When discussing the difference between a full-time, part-time, and casual student we made the following statement: We are not designing a full registration system, only a gradebook program. Our system will not restrict or allow students taking classes. Even though we are not building a full registration system, we still need to know what classes are being offered, who is teaching them, and who is taking them. Are we building a small registration system such that our administrator or each instructor would provide that information into the gradebook, or are we able to access the actual registration system to get that information.
The client has the ability to interface to the registration system to retrieve the information to be used in our gradebook system.

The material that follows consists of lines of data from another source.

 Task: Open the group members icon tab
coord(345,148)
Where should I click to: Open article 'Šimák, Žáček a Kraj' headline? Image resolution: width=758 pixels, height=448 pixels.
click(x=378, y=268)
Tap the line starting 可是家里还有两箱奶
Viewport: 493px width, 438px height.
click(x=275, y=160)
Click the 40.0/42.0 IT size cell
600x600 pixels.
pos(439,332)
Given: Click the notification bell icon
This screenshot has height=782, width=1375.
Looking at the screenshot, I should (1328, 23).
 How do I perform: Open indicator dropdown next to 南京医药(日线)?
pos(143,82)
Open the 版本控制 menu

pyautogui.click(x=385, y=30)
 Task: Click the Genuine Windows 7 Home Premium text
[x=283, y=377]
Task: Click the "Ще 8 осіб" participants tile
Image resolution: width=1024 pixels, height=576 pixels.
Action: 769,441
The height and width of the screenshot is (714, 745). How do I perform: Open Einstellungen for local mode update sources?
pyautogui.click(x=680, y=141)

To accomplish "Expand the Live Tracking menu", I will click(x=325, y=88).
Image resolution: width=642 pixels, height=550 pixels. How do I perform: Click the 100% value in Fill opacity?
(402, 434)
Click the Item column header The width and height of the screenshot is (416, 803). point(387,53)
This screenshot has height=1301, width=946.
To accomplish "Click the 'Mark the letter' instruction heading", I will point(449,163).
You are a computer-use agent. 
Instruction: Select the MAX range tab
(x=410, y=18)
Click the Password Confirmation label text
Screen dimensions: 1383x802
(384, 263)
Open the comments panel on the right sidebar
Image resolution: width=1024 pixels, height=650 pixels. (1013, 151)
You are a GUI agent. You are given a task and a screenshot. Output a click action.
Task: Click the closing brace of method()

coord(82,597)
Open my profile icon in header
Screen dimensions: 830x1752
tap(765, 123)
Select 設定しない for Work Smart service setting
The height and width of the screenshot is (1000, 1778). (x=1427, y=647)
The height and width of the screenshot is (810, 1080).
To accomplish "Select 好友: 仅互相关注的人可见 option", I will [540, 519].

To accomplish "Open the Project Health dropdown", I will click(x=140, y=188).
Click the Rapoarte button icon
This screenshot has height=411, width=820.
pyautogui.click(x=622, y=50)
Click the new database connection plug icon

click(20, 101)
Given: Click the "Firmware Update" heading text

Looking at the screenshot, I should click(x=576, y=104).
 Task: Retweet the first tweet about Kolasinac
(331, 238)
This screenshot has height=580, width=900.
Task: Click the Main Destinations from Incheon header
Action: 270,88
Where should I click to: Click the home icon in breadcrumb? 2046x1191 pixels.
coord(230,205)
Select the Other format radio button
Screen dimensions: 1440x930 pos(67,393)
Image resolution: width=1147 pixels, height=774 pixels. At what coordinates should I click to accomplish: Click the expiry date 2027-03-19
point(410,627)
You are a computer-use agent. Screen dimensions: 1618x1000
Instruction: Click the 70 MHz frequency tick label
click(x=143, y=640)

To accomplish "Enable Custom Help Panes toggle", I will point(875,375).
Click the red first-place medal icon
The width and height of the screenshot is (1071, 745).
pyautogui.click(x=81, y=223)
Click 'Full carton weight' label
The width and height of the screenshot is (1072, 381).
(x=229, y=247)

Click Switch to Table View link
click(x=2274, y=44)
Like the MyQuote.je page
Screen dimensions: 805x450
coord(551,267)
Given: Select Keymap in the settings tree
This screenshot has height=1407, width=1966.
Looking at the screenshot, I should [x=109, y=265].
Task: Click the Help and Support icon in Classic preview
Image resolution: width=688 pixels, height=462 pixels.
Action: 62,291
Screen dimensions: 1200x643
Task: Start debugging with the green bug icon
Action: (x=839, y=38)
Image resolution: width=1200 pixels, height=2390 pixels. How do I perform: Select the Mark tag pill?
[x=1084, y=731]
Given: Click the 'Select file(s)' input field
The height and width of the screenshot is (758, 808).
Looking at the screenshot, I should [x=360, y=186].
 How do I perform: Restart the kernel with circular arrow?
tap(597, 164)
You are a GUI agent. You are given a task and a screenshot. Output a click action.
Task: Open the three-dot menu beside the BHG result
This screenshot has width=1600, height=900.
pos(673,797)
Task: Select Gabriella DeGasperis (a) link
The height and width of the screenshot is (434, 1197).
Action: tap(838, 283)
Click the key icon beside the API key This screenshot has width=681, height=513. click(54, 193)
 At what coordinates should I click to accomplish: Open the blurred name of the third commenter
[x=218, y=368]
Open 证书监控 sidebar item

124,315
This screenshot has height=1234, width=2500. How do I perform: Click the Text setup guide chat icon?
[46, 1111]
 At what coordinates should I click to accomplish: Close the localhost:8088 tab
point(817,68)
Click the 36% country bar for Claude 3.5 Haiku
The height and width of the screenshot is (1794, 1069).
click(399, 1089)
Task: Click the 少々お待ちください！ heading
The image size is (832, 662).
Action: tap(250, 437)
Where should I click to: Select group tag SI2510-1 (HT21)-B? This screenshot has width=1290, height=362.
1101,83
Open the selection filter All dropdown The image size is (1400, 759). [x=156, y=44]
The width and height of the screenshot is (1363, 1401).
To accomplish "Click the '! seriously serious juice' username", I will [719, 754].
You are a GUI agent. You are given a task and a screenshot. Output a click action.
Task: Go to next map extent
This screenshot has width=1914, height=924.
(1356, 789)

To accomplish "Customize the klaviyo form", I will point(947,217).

The registration system would be our only non-human actor, which we will call the ACME5000. Even non-human actors are represented with the same stick-figure person symbol.
What the client told us after the problem statement:
A full-time graduate student can be a teaching assistant.
The type of course a teaching assistant is assigned to is not important.
The gradebook program is available per department.
There should be a seperate individual that is the administrator.
The gradebook program will interface to the registration system.
This information was not available in the problem statement and it probably was not anything that the client thought about when asking us to design the system. Remember, a big part of the software design process is being able to come up with the issues that have to be addressed early rather than after the project has been completed and is wrong.